Sans mesures correctrices, "la course aux volumes risque de nuire à l'image de marque et à la rentabilité", dit-il.

"Il nous faut trouver le juste équilibre entre les volumes et les prix", a déclaré Norbert Reithofer, le président du directoire de BMW à des analystes lors de la présentation des résultats du deuxième trimestre du constructeur, le 5 août.

"Nous (avons réalisé) en décembre que si vous réduisez vos volumes, vous pouvez même avoir un meilleur profit", a-t-il déclaré lors d'une téléconférence ajoutant qu'un "processus de réflexion" était en cours.

Le directeur financier de BMW Friedrich Eichiner a estimé quant à lui que cette nouvelle attitude était "un message à la concurrence" qu'il n'est pas certain qu'Audi ou Mercedes soient prêts à entendre.

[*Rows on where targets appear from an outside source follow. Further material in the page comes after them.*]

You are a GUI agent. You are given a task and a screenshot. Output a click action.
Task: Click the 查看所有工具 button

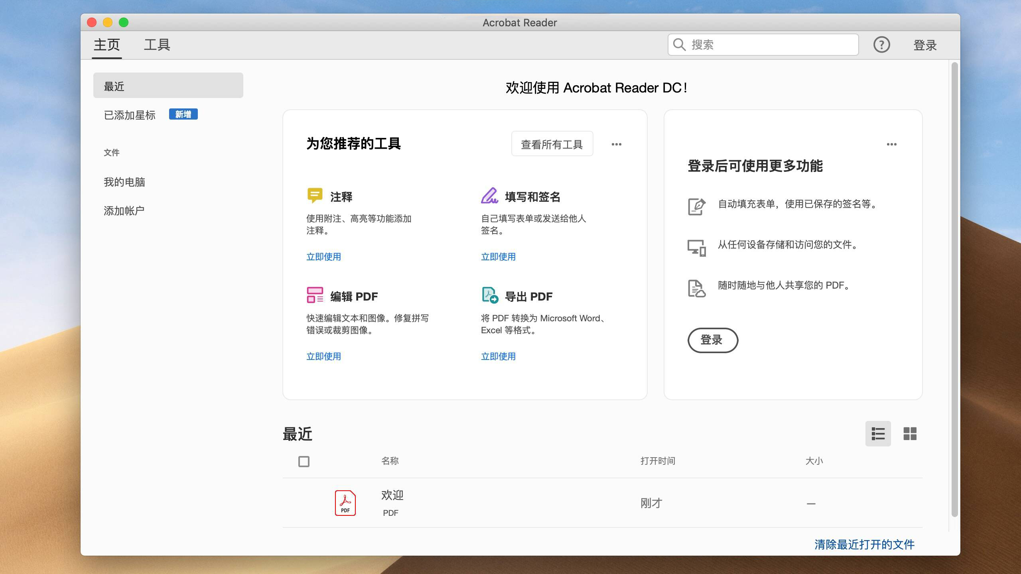click(552, 144)
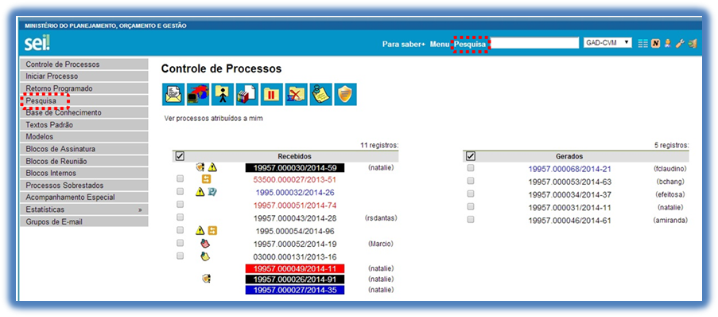Viewport: 718px width, 317px height.
Task: Click the open envelope toolbar icon
Action: (x=173, y=95)
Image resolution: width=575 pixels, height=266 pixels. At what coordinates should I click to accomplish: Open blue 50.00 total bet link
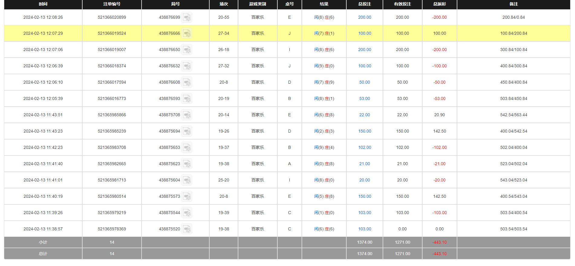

"Les volumes sont indispensables", a déclaré le patron d'Audi à Reuters le 8 juillet. "Ce n'est qu'avec la croissance que vous avez des chances de faire des gains de productivité."

Alors que le trio doit connaître un renouvellement de ses équipes dirigeantes dans les deux prochaines années, les changements en profondeur attendront, estime Arndt Ellinghorst.

"Il est sans doute plus facile pour ceux qui sont à la barre aujourd'hui de poursuivre dans la voie de l'accroissement des volumes, laissant à la relève la tâche plus ardue et plus politique d'améliorer la stratégie prix", résume-t-il.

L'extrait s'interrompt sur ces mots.